Task to complete
Which of the lines below hold "clock"? Please return each one.

Given data
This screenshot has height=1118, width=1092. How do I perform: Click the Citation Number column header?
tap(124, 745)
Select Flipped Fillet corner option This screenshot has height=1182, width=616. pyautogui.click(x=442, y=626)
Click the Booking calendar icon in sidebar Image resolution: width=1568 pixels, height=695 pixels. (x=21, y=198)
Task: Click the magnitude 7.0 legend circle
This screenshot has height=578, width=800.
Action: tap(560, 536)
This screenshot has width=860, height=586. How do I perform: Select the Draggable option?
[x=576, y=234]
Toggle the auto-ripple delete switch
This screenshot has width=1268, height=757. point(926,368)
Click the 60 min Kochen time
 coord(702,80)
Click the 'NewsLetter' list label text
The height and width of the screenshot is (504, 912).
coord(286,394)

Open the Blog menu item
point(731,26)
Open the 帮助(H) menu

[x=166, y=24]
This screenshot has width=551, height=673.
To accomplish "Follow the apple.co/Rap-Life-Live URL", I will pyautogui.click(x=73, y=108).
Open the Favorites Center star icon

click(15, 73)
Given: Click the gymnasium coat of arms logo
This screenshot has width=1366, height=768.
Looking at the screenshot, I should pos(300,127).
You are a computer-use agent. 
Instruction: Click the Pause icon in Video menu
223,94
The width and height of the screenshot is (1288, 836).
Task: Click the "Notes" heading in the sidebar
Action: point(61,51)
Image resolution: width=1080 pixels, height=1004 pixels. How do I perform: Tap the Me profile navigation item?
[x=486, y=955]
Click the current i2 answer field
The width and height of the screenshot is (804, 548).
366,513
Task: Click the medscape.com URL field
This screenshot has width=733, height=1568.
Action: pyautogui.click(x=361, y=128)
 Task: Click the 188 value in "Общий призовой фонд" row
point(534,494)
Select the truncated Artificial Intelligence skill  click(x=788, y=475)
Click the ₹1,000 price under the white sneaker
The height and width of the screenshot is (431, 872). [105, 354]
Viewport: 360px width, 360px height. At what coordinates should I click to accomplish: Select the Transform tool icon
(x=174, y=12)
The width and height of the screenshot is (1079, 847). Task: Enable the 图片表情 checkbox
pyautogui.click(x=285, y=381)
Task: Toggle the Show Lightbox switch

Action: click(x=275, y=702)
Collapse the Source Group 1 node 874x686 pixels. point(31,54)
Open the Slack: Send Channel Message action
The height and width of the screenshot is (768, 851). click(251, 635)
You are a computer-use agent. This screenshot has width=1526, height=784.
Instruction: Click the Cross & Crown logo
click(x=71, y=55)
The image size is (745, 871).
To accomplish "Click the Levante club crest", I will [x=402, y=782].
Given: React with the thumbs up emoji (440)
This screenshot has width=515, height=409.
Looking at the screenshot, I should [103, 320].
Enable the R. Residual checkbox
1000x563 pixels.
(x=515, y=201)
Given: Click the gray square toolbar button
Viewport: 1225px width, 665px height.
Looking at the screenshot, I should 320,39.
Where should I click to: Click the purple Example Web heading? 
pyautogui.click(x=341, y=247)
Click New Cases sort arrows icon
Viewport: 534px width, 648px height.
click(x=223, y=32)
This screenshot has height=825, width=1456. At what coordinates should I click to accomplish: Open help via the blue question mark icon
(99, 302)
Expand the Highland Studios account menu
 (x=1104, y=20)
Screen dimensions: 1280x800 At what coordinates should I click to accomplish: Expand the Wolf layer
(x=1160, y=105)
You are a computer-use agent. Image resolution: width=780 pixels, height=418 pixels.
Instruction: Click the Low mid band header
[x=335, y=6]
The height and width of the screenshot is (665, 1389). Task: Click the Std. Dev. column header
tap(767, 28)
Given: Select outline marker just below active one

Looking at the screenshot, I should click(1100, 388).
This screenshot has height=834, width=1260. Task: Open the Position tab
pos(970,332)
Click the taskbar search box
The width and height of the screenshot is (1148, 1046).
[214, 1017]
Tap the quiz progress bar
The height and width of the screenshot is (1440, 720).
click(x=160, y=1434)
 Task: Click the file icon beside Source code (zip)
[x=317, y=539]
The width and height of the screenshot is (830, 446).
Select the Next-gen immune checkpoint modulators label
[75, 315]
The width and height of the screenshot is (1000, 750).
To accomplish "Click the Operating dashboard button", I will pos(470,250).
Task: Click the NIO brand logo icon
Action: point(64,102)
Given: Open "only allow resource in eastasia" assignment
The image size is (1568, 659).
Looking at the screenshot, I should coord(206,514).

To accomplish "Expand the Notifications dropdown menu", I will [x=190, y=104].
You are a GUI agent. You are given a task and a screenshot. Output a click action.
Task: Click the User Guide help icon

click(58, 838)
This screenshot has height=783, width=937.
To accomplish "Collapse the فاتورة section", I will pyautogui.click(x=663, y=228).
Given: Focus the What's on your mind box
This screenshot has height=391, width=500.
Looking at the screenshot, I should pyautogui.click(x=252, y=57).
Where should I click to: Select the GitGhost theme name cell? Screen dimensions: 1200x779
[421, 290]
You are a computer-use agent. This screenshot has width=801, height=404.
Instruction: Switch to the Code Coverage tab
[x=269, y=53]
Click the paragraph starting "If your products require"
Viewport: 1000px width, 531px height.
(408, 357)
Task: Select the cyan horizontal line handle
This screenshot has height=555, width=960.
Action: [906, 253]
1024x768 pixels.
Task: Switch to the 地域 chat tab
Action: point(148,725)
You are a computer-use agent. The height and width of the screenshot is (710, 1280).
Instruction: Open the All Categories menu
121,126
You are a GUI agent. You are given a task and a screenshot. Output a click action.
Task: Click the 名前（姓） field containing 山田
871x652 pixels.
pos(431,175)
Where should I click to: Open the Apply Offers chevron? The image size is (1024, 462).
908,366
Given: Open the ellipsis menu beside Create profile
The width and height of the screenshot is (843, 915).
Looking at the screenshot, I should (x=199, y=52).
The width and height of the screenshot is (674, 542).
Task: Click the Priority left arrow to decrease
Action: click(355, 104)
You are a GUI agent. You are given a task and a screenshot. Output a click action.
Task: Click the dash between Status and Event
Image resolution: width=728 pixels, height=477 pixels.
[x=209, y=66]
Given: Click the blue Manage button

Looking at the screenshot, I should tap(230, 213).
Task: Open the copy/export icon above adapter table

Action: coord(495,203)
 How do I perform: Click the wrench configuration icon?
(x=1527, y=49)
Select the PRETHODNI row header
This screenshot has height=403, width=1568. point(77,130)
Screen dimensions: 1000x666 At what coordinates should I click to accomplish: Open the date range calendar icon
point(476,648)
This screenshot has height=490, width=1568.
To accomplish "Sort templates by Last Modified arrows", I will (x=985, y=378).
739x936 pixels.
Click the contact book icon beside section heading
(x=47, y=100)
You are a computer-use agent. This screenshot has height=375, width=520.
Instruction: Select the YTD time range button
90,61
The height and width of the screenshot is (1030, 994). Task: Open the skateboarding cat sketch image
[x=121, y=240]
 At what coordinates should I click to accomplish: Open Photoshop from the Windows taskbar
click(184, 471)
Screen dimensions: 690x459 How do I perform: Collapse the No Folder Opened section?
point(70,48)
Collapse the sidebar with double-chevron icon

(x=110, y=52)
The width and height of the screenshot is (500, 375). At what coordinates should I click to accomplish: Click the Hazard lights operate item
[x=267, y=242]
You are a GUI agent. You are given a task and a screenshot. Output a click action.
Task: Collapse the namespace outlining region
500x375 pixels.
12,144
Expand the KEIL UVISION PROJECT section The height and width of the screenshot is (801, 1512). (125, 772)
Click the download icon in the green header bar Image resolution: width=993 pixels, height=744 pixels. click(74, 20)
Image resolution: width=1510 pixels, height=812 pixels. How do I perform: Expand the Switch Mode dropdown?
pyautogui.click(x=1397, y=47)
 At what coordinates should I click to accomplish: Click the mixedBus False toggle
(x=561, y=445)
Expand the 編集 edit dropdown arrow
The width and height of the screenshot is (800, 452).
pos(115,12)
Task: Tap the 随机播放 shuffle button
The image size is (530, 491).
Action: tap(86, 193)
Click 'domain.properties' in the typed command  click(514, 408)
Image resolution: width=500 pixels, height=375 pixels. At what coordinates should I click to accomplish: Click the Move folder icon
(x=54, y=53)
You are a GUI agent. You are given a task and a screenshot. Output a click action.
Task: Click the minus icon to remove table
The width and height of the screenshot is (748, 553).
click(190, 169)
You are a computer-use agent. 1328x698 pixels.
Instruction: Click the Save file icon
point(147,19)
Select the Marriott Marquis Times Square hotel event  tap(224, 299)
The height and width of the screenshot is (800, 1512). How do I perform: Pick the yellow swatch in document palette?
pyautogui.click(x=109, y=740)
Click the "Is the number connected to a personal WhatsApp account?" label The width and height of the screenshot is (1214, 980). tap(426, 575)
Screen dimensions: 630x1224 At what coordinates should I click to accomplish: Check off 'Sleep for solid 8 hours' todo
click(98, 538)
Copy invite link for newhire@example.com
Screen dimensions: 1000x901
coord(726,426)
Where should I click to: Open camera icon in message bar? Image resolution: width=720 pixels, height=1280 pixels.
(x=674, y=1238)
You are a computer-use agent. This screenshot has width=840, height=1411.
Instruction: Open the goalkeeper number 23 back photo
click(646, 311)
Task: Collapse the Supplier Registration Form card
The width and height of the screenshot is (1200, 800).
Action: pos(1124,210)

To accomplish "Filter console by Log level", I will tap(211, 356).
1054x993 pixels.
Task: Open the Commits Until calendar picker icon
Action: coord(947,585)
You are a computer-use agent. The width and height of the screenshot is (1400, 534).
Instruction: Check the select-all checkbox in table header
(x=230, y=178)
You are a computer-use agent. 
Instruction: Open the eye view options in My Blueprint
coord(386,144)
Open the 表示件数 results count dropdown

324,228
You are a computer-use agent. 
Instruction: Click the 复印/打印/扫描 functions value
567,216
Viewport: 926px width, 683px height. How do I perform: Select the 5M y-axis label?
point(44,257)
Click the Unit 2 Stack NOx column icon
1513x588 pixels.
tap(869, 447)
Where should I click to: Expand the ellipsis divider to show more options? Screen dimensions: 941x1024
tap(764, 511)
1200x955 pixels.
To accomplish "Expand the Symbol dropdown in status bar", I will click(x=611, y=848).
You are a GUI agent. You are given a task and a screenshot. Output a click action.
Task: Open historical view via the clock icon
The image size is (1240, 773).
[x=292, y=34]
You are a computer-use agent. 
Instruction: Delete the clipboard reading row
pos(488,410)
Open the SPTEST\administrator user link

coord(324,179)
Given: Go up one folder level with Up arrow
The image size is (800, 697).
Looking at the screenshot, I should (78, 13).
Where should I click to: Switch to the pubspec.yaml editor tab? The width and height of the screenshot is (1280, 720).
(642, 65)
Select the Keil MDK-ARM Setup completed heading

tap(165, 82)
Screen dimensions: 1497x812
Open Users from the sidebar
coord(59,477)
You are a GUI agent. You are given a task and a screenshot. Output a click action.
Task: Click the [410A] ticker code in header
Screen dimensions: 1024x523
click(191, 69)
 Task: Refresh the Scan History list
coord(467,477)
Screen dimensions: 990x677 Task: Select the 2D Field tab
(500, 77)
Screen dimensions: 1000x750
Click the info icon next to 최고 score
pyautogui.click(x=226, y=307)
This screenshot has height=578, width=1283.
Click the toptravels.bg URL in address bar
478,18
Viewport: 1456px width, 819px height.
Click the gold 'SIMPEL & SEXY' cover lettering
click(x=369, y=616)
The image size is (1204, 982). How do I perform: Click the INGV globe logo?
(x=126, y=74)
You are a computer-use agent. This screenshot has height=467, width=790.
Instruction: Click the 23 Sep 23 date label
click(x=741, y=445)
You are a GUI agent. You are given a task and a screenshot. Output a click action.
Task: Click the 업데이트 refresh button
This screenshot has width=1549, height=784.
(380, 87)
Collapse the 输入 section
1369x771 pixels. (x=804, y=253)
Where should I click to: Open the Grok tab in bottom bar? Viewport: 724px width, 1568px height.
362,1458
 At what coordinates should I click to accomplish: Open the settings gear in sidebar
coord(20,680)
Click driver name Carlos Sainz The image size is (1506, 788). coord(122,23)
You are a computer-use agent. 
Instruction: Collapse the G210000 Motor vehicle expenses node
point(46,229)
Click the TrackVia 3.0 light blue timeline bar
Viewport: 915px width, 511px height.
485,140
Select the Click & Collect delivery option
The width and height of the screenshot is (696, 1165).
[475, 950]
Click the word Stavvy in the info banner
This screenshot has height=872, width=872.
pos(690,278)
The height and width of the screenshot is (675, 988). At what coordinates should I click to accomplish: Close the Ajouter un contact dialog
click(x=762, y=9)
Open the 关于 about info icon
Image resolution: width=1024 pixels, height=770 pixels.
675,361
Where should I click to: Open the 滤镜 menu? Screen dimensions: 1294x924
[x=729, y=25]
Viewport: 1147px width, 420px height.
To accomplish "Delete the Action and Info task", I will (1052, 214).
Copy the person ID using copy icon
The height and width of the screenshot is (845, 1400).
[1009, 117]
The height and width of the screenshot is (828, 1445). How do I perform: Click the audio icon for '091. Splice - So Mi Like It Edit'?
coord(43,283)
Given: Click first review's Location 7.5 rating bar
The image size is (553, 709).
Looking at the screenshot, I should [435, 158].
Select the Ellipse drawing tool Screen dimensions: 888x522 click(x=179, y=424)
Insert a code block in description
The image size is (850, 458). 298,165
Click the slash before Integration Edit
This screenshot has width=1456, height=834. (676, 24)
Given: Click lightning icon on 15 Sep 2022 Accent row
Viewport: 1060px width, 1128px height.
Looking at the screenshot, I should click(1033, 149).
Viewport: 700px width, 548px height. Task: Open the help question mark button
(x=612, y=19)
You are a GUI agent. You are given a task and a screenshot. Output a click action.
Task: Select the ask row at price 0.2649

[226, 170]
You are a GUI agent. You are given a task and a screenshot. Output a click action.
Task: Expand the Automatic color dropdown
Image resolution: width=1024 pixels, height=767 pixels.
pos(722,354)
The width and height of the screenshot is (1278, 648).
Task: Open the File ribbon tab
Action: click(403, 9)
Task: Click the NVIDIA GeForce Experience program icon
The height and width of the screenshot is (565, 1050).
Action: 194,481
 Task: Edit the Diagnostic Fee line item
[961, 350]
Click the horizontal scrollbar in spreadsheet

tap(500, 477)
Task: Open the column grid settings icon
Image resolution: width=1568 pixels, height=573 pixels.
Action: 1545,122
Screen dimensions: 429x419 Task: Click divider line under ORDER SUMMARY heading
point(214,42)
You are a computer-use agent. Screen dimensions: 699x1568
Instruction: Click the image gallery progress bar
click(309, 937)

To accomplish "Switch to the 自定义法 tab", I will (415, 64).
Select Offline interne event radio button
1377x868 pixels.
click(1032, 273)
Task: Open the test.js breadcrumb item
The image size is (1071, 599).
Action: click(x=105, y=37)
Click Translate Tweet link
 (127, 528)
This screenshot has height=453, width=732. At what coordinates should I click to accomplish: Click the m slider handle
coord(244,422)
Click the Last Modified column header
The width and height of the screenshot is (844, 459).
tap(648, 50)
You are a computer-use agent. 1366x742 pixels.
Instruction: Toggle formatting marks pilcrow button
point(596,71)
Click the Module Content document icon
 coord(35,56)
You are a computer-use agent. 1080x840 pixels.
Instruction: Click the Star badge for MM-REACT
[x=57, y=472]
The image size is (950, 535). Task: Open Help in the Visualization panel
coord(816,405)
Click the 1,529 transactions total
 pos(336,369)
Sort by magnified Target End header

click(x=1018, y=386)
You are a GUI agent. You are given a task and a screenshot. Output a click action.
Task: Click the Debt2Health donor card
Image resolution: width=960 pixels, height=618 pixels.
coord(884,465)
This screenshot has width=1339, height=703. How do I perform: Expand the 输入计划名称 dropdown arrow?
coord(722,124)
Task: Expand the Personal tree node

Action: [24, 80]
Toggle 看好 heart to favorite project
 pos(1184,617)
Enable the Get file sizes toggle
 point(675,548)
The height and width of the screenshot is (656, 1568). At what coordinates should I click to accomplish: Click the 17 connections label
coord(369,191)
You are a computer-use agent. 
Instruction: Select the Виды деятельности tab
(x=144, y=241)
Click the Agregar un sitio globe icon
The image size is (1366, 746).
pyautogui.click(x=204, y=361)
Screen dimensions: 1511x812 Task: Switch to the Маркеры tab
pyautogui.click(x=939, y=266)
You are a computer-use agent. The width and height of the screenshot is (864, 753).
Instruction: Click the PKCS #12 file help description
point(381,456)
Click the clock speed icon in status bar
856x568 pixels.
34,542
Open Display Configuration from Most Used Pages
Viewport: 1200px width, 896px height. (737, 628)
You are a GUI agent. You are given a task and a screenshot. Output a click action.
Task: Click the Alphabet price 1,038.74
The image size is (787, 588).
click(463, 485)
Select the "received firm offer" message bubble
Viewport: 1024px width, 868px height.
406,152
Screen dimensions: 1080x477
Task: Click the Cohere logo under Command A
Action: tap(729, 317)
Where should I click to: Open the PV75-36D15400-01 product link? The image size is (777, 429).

Solution for this task
Task: Open historical view via the clock icon
Click the clock speed icon in status bar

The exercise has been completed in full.